» **WHAT IS NEEDED**
Please write out exactly the line containing "You are a GUI" below and every line after it, through the last one, but leave out any pictures.

» **GIVEN RECORDS**

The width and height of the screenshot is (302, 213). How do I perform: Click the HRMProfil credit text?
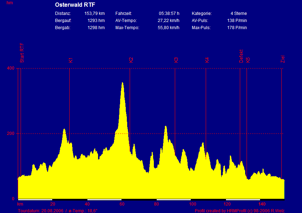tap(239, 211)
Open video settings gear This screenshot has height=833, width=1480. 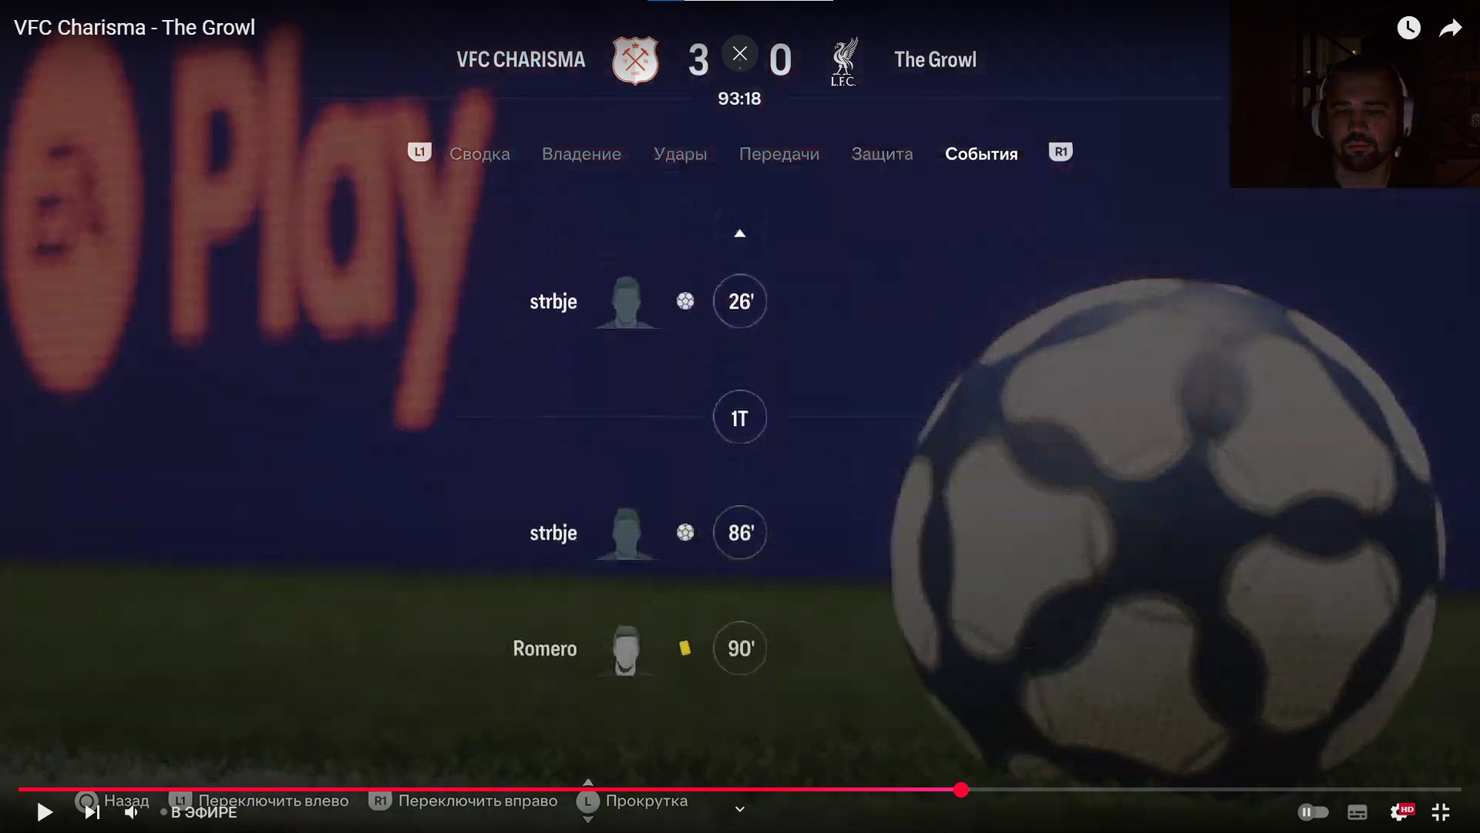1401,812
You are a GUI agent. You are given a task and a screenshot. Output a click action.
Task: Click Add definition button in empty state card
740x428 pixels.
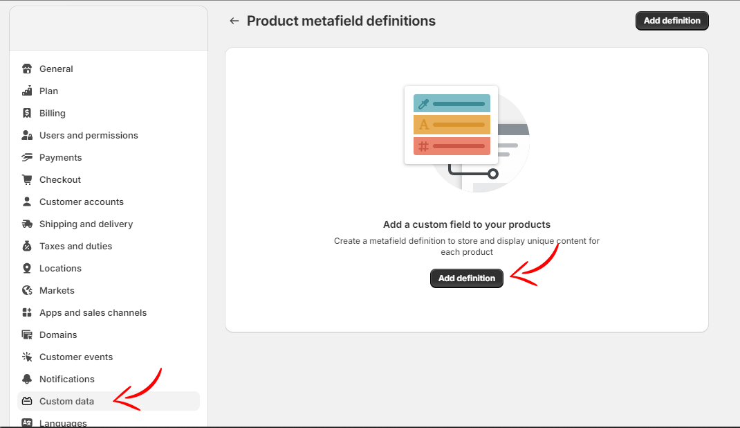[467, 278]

» **PROBLEM SOLUTION**
You are a GUI agent. You are given a task and a screenshot. Output a click action.
Task: Click Add definition button in empty state card
740x428 pixels.
[467, 278]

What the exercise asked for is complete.